Graph for discrete data: Bar chart
use Graph > Bar Chart, Values from a Table, Graph Variables=Number, Categorical Variable=Race

Example This is a nice professional table from the website of the CDC (Centers for Disease Control) about the dangers of smoking:

For more on barcharts see page 38 of the textbook.

Totals (Frequencies) vs. Percentages

Decide based on the background of the data which number is more relevant/important/interesting. Some of the things to consider are:

--- If the data is a random sample from a larger population percentages are often better:
Example: of 150 randomly selected people in a phone survey 85 said they would vote for candidate AA in the next election - use 57% instead.
Example: in a company with 150 employees 85 said they like their job --- use these numbers

--- For small numbers use frequencies, for large numbers use percentages

--- These are just guidelines, there can always be exceptions if there is a good reason.

Tables and Graphs for Continuous Data

Frequency Tables

Example Consider the WRInc data. If you want to make a table for the variable "Satisfaction" it is clear what it will look like:
Rating Frequency
1 60
2 91
3 103
4 83
5 190

Here "1", "2", .., "5" are called the classes, and for a discrete variable there is usually an obvious choice. Of course we can change them anyway:
Rating Frequency
1 or 2 151
3 or 4 186
5 190

But what about a continuous variable, say "Income"? Again for a table we need those "classes", but now it is not at all clear what they should be. In fact there are many possibilities. First of, now a "class" will be an interval, for example 10000-20000.

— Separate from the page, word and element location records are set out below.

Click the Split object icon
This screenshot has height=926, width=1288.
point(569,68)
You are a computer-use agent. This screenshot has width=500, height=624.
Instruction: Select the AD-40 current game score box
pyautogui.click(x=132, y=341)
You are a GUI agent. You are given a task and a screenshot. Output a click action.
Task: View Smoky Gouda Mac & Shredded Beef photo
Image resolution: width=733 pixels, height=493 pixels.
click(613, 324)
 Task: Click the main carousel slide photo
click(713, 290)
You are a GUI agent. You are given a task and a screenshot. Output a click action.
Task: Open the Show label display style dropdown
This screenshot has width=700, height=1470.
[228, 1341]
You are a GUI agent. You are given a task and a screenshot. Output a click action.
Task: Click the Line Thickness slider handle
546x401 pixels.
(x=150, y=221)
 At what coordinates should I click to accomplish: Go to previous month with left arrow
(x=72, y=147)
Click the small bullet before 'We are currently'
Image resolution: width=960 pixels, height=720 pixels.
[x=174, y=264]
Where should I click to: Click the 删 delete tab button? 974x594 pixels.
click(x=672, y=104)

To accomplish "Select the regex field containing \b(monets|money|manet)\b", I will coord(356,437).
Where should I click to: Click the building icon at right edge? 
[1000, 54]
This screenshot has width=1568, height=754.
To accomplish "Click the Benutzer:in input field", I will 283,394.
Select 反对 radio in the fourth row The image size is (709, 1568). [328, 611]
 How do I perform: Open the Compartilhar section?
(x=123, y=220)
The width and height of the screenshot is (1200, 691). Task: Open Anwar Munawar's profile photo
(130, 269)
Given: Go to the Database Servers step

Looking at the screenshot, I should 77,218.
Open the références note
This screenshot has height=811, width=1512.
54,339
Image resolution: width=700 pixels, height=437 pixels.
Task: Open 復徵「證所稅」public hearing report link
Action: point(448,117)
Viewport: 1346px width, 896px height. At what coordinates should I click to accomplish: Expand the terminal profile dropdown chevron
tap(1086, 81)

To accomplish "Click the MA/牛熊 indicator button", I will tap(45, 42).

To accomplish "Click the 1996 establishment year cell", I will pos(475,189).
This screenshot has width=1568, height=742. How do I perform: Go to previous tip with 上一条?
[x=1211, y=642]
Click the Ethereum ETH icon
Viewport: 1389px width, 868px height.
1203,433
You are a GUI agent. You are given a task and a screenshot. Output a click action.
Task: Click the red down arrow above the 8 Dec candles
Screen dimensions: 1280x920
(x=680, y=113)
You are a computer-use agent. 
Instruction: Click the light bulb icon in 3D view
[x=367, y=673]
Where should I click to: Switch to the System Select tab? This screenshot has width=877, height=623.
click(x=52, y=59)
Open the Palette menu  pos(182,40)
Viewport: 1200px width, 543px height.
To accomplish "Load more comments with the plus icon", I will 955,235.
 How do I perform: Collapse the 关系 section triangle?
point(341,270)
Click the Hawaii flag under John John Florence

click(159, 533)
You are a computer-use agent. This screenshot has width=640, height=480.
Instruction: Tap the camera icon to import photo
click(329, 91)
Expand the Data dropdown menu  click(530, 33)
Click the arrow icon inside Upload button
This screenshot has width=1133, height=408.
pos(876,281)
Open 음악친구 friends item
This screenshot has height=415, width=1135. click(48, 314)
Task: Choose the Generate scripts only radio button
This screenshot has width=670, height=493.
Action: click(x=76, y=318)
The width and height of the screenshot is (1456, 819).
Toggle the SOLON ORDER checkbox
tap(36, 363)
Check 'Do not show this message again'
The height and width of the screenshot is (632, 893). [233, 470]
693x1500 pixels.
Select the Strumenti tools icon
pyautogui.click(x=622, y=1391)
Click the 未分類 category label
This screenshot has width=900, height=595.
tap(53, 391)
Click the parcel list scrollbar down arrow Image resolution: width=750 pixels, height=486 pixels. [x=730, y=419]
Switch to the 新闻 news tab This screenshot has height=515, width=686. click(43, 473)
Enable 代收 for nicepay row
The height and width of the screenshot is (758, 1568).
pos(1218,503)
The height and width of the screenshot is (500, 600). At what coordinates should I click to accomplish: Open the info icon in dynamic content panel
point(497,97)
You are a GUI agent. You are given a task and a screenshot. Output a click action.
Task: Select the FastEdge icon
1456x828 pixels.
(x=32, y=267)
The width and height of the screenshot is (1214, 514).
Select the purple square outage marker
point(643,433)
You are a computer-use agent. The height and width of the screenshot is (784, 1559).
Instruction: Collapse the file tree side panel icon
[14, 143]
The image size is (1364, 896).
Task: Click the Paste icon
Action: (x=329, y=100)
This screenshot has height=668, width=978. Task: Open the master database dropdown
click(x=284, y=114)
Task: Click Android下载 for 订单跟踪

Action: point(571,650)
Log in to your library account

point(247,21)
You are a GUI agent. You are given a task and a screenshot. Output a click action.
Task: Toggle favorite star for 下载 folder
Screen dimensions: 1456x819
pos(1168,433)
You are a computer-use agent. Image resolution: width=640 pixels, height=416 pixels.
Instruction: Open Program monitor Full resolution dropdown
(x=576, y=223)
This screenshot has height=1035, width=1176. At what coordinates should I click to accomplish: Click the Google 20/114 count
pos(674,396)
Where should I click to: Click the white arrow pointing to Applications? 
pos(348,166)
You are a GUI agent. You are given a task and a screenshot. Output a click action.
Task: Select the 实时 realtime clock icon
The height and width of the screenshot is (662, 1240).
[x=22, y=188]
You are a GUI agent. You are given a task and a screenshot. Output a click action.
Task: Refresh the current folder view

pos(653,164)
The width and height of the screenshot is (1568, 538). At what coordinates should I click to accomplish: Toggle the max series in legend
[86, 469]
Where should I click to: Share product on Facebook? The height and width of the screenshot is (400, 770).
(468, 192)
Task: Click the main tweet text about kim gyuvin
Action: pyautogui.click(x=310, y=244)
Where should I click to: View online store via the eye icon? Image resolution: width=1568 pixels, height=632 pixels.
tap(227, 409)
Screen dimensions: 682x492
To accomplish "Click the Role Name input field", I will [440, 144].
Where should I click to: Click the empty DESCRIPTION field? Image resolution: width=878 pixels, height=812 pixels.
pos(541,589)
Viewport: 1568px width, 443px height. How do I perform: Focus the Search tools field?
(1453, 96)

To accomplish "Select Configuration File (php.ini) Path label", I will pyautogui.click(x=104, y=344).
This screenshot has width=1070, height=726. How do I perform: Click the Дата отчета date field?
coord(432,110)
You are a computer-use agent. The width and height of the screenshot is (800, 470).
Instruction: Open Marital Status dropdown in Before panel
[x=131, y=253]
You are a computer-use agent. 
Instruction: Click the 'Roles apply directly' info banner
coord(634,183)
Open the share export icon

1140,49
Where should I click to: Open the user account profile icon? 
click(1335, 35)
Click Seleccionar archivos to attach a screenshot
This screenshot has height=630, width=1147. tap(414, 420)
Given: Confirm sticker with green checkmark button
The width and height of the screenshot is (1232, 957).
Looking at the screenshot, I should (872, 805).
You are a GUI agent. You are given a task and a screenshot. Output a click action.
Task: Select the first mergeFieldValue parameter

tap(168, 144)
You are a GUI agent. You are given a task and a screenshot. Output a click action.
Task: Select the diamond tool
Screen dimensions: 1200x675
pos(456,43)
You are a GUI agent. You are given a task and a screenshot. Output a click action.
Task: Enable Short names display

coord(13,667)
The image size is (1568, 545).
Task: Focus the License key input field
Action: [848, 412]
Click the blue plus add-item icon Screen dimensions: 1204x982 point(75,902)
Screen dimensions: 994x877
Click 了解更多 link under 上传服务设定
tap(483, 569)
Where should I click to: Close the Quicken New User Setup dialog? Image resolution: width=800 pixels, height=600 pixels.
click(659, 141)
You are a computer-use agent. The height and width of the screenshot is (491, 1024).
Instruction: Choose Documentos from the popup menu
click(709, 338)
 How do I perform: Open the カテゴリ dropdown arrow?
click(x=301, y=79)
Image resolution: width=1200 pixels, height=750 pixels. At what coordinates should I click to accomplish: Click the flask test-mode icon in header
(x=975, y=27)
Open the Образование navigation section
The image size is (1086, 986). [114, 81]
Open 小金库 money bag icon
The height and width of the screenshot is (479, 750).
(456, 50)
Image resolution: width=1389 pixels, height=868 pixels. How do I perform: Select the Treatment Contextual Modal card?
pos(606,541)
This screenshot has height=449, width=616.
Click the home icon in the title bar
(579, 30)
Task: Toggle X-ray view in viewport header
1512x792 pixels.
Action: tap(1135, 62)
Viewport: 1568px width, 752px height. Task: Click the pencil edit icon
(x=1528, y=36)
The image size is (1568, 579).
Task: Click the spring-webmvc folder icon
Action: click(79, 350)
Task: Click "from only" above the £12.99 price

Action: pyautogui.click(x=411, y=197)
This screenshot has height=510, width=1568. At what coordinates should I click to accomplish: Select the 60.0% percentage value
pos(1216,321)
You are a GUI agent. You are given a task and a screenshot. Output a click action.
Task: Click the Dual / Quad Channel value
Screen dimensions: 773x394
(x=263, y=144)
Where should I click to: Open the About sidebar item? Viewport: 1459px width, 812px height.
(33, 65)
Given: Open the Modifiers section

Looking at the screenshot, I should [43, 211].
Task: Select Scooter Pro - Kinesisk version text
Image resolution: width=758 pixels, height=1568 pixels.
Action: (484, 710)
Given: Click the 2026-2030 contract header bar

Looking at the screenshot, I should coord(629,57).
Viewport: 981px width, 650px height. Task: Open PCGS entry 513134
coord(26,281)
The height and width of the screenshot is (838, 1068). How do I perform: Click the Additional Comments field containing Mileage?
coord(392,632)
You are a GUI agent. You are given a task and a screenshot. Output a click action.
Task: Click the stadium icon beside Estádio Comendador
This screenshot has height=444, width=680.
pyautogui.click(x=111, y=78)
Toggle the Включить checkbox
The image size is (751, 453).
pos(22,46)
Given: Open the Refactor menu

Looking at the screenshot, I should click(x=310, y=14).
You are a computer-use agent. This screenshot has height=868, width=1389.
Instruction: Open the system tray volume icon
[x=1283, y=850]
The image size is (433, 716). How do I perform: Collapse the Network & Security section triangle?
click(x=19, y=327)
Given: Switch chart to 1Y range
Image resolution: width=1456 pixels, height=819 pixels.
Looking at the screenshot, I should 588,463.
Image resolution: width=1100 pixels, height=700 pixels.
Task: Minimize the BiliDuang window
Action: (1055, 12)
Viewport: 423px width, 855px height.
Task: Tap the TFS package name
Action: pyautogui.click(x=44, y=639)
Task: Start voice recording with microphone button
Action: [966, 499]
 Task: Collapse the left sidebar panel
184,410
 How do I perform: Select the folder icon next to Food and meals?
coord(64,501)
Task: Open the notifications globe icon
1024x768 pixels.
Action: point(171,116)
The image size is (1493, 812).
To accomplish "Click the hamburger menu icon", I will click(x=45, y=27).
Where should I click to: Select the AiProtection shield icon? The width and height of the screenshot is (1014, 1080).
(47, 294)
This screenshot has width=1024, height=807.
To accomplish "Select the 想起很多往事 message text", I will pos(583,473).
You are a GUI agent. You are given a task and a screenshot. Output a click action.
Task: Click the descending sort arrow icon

Follow these steps to construct a table (now called a frequency table) for continuous data:

1) find the range = largest observation - smallest observation
2) decide on number of classes, usually at least 5. In general, the more observations we have the higher the number of classes will be.
3) calculate the class width = range/number of classes , rounded to a nice number.
4) find left end point so that each observation falls into one and only one class.

Example: Let's do a frequency table for the Incomes of the employees of WRInc
Stat > Basic Statistics > Display Desrciptive Statistics, Income shows Min=6700 and Max=96300
Now
1) range = 96300-6700 = 89600
2) number of classes = 10 (just as an example)
3) class width = 89600/10 = 8960 , round to 10000
4) Left endpoint: 5000

How about

Class
5000 - 15000
15000 - 25000
25000 - 35000
35000 - 45000
45000 - 55000
55000 - 65000
65000 - 75000
75000 - 85000
85000 - 95000
95000 - 105000

Next we will count the number of people with an income between 5000 and 15000. We can use Minitab to do that: Calc > Calculator, Store in c8, Expression SUM('Income' <= 15000) to get the answer: 6
The next class is 15000-25000, and there is a problem: the income of the employee in row 500 is 25000, so where do we count this person, in this class or in the 25000-35000 class? Remember the last part of the steps above: we need to find classes so that each observation falls into one and only one class. Here is one solution:

Class Frequency
5000 - 14999 6
15000 - 24999 42
25000 - 34999 177
35000 - 44999 156
45000 - 54999 74
55000 - 64999 40
65000 - 74999 17
75000 - 84999 11
85000 - 94999 3
95000 - 104999 1

A histogram is just like a barchart, with the bars on top of the classes. Note, though, that in a histogram there are no spaces between the bars!. In Minitab use Graph > Histogram to draw the graph. You can double-click on the graph to change the number of classes.

In general we like to draw several histograms, with different numbers of classes. Try some!

For more on histograms see page 52 of the textbook.